Overall this is a really interesting set of commentaries that we get concerning the making of an album – right the way through to the fact that at the end of the sessions, Dylan is himself able to appreciate which of a range of takes of each song is actually the one that fits best within the album.

However it is also clear that the album was not conceived as an album as such, as final changes were made and at least one song had to go to keep within the absolute time limit that the technology of the day would allow.

And at this final stage, there is a further interesting point: not for the first time it took Dylan longer to decide on the running order than it did to record the song.  And even then it seems Bob was not sure.

Heylin is good at describing the come down after the intensity of the writing, recording and mixing sessions, but reading his account it seems that he feels that these are issues of as much import as the creation of the songs and the recordings.   True, in one very specific sense they are, because the tale of this sublime album, is a tale of the rising up of creativity in the writing of the songs, the sustenance of it through the recording, and then the decline of that extraordinary burst which led to uncertainty and the suggestion that the album needed “corrective surgery.”

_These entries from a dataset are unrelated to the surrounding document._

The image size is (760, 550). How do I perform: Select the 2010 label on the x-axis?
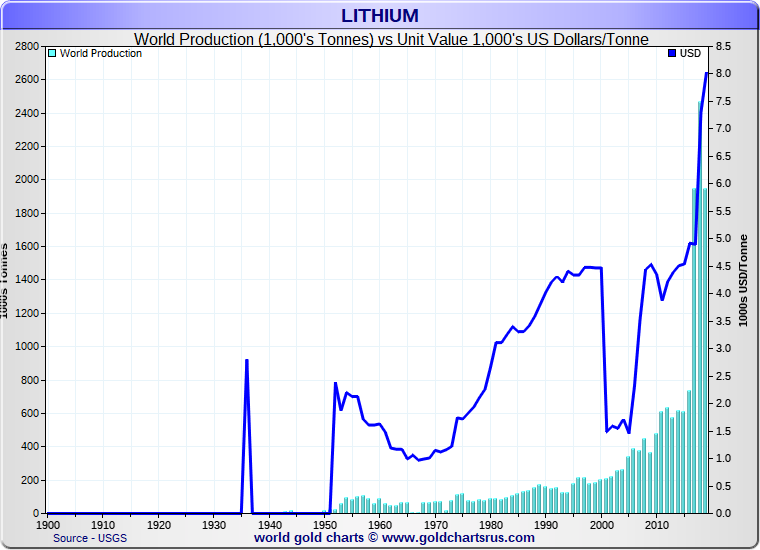pyautogui.click(x=656, y=524)
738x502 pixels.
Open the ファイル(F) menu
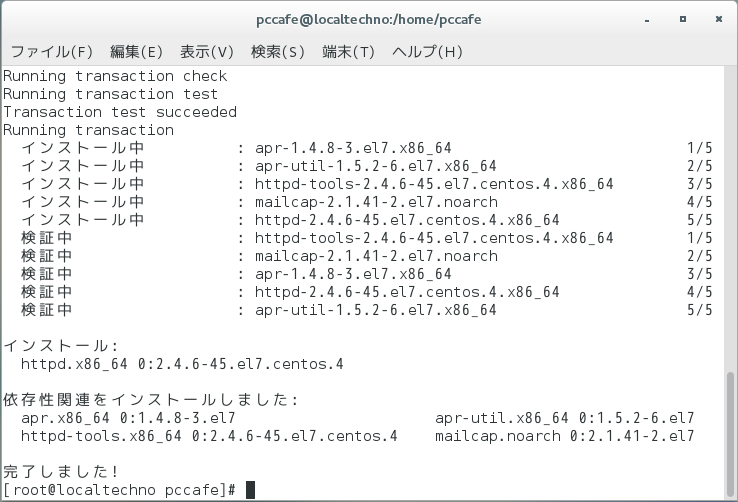[x=51, y=51]
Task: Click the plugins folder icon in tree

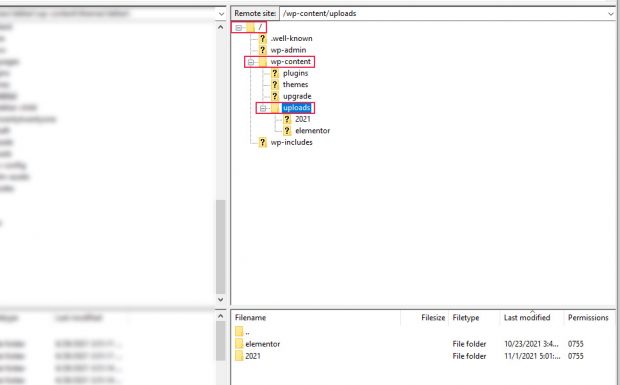Action: coord(275,73)

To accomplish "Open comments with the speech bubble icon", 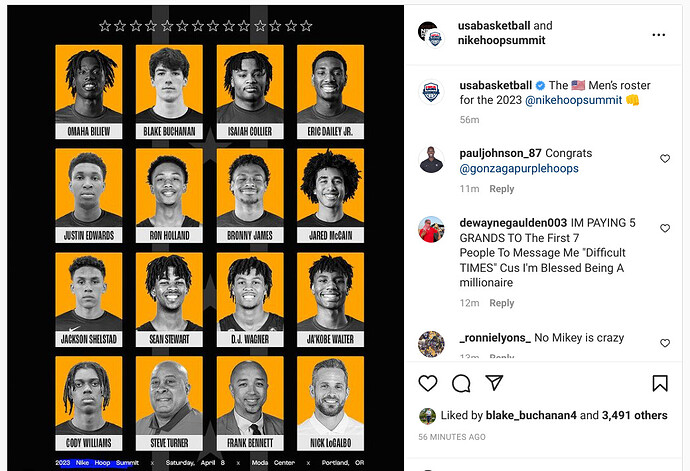I will click(461, 383).
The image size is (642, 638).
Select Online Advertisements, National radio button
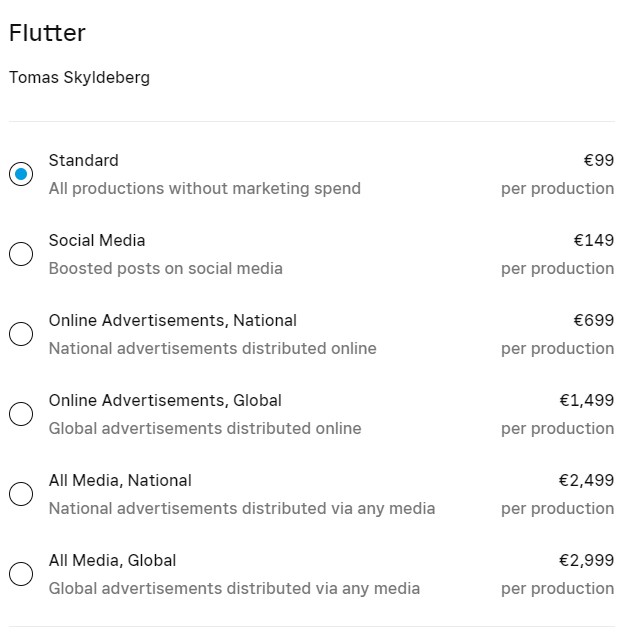pyautogui.click(x=21, y=334)
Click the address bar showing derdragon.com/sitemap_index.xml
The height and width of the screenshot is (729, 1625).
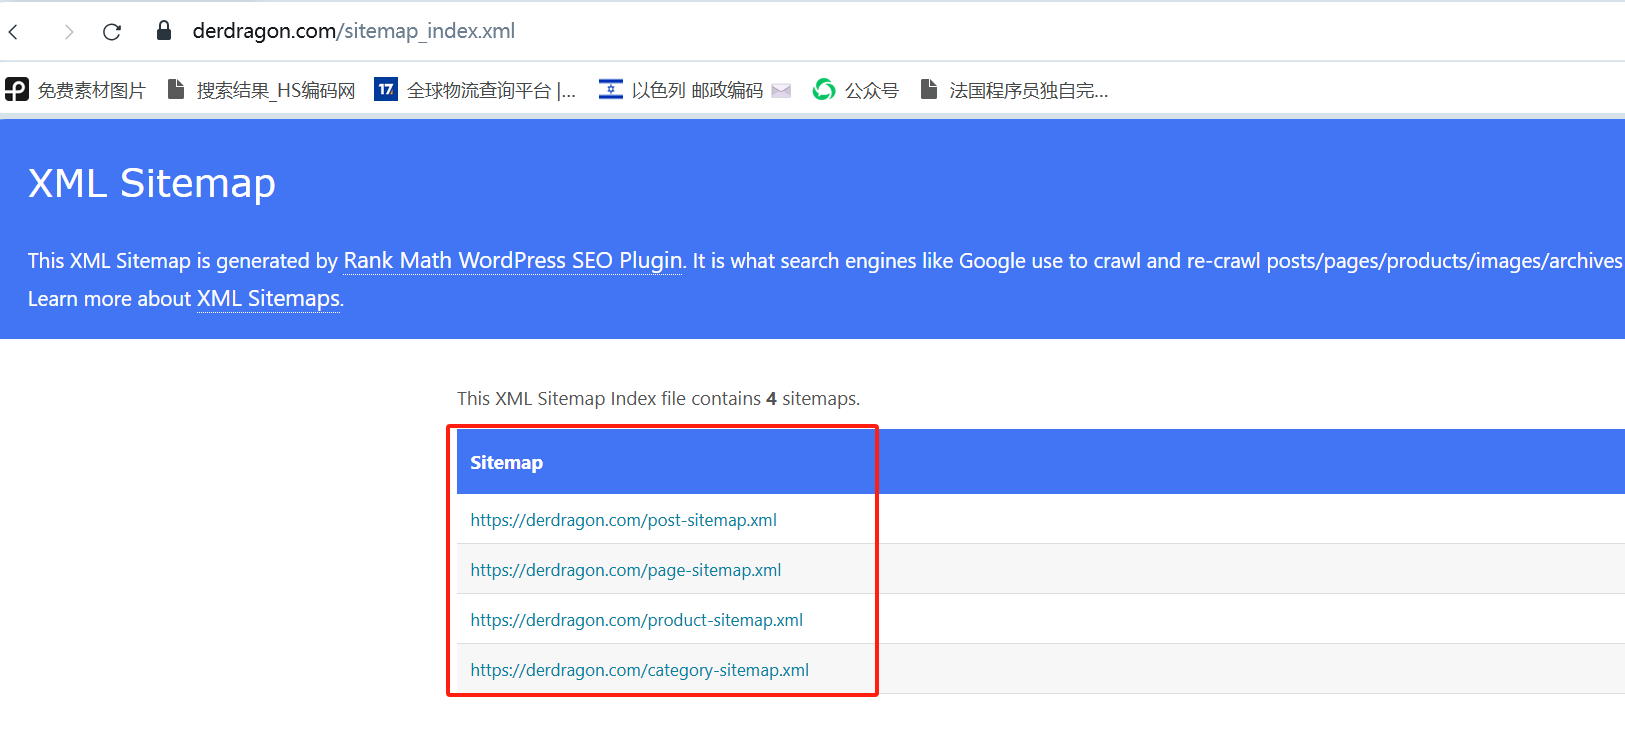point(354,31)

It is a perfect tale of the way in which creativity works within the human mind.  Quite how and why, is a totally different question.  But over the recording of this album, Heylin does give us insights into Bob’s extraordinary work when his creativity is at its most potent and fulsome.

What we can take from Heylin’s account is that Bob suffered from the aftermath of an incredible creative high, which led to the creation of the songs and the first set of recordings and then their reworking into the version that we ordinary people got on the album.

The whole experience of making the album changed Bob Dylan.  But then buying and listening to that album over and over again, changed many of the people who experienced the album that way.  We didn’t know we hadn’t got the version of the album that the gang in the studio (except Bob) had loved, but we still had a treasure.   But what Bob had done was created and lived through an experience that for most of us is impossible to imagine.   If that album meant a lot to us, just think what it meant first to those who were involved in creating it, and second to the man who wrote it.